Montepaschi Siena - Cibona Zagreb maçı beklediğim gibi başladı. Siena oyunu üçüncü periyoda kadar kontrol etti fakat, şut dış yüzdeleri çok düşüktü. Buna mukabil, Cibona ise çok yüksek yüzdeyle şut attı. Koç Pianigiani'nin teknik faul almasından sonra, üstüne Romain Sato ve Terrell Mcintyre'de sportmenlik dışı faul yapınca kontrol Cibona'ya geçti. Yalnız bu maçın kazanılmasında hakemler Cibona'ya çok yardım ettiler. Alan Anderson'a yapılan faullerin birçoğu o seviyede çalınmayacak faullerdi. Sato'ya çaldıkları sportmenlik dışı faul çok ucuzdu. Cibona kanımca içeride F.bahçe Ülker'i de yener ve diğer maçları kaybeder.
Real Madrid - Barcelona maçının neredeyse tamamını Barcelona önde götürmesine rağmen, Sergio Llull'un son çeyrekteki mükemmel performansıyla Madrid kazandı. 21 yaşındaki Llull'un özgüveni bazı oyuncular için ilham kaynağı olabilir! Hakikaten çok hoş bir maç oldu, izleyenlerin çoğuna keyif vermiştir sanıyorum.
Lottomatica Roma - Unicaja Malaga maçı beklentilerimin uzağındaydı. Unicaja, Aito Reneses Garcia'nın gelişiyle müthiş bir ivme yakaladı ve final-four seviyesinde oynuyorlar. Maçın ilk üç periyodunu rahat götürdüler, son periyodda Roma yaklaştı ama, yetişemedi. Jasmin Repesa'nın gidişine müteakip Euroleague'de Roma için ciddi bir düşüş başladı. Deplasmanda Tau'yu yenen takım gitti, başka bir takım geldi... Haftaya Partizan deplasmanında işleri çok zor!

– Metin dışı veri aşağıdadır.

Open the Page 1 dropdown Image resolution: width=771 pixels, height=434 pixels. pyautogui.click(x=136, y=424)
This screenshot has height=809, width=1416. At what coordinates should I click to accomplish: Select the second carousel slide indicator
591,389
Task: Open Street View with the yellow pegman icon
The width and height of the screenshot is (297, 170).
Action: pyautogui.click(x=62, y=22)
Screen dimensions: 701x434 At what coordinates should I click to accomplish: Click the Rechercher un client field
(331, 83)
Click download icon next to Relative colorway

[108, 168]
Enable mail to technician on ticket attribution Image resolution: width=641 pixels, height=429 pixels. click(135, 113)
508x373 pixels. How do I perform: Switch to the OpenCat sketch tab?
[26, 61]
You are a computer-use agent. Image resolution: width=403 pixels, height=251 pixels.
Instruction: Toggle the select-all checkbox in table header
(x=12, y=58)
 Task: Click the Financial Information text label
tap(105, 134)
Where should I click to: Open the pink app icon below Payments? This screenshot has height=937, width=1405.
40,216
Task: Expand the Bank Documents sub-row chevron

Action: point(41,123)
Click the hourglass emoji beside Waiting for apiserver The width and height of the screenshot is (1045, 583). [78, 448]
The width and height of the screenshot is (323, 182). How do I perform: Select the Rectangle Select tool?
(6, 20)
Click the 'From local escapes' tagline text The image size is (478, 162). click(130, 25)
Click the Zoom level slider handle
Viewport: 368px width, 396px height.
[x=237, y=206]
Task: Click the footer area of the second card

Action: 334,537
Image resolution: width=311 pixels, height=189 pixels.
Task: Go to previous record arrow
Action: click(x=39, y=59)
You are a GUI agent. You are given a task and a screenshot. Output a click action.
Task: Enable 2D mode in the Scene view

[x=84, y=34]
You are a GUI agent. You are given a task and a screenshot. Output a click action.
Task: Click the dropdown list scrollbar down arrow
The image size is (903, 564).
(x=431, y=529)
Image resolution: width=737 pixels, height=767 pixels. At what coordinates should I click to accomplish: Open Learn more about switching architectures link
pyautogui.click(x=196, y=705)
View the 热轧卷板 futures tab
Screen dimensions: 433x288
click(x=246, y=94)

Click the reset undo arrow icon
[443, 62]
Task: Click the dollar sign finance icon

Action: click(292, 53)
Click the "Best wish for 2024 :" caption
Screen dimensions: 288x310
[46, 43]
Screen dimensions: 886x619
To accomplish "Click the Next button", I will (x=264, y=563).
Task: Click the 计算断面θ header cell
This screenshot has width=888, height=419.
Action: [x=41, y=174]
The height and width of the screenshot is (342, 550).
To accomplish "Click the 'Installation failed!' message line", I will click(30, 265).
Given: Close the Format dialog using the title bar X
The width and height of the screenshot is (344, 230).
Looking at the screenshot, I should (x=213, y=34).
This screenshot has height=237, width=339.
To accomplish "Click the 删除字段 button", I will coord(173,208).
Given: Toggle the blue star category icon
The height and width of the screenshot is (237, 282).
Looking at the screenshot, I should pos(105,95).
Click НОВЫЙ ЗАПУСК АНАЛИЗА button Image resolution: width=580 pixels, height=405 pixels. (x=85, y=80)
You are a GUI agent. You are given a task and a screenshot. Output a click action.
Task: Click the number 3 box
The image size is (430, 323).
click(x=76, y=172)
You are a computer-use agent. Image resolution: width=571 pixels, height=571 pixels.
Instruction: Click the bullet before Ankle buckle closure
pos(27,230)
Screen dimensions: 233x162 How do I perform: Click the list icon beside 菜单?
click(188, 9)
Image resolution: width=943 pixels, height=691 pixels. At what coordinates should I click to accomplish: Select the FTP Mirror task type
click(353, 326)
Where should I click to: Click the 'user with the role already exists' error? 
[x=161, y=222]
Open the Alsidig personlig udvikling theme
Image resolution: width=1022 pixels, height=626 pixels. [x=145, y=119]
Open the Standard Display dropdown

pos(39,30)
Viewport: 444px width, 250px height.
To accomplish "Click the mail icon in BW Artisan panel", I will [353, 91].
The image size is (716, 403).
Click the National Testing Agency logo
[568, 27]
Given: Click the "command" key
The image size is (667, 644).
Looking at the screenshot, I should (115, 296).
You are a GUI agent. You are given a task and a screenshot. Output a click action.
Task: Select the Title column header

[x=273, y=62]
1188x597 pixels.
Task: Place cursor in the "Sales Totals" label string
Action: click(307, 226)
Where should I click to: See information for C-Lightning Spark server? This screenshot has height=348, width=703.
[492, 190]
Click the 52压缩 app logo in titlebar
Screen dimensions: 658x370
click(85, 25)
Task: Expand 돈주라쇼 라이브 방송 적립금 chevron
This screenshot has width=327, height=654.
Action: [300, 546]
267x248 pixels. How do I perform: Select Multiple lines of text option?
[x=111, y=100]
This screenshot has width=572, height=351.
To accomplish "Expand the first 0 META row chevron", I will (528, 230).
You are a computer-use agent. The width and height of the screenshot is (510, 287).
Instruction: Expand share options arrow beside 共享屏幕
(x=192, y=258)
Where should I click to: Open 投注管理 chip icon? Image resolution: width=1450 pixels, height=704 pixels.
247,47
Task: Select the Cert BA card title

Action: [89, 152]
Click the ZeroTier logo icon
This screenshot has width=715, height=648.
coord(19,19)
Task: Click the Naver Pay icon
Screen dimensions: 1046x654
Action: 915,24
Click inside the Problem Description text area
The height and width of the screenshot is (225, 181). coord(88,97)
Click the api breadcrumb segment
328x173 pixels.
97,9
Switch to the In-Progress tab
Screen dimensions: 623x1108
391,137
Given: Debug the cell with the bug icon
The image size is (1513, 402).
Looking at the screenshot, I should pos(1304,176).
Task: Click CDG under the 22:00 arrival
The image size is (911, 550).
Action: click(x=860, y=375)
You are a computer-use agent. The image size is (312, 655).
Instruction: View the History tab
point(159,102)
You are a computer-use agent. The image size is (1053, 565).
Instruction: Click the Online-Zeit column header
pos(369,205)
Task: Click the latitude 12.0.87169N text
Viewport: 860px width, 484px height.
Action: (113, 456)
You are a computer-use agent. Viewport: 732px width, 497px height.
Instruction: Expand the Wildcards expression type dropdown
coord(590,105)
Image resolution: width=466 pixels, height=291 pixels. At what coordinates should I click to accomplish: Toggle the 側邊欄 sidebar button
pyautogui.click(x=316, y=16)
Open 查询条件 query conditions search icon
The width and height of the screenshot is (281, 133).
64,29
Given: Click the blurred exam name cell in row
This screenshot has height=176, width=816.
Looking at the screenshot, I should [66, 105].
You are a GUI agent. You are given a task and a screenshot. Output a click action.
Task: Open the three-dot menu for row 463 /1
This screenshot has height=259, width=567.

AJ Milano bu satten sonra kimi yenerse şaşırmamak lazım. Zira takım halinde özgüvenleri doruğa çıktı ve hakikaten iyi basketbol oynuyorlar. İstikrarsız Olympiacos'u yenmeleri pek sürpriz olmadı. Giannakis'in böylesi bir kadroyu hakkını vererek oynatmadığı aşikar. Düşük tempo oynatacağım diye takımın hücum ritmini altüst ediyor. Elinde Yunanistan Milli Takımı varmış gibi davranması Giannakis için eksi puan...
Panathinaikos - Partizan maçına konuk ekip çok iyi başladı, bir ara "acaba Panathinaikos evinde yenilecek mi?!" sorusu geldi ama, ikinci yarıda savunmayı sertleştirip, Pekovic'i çok iyi kullandılar ve farklı kazandılar. Haftaya Unicaja deplasmanında Pekovic'i bu denli kullanabilecekler mi bilemiyorum...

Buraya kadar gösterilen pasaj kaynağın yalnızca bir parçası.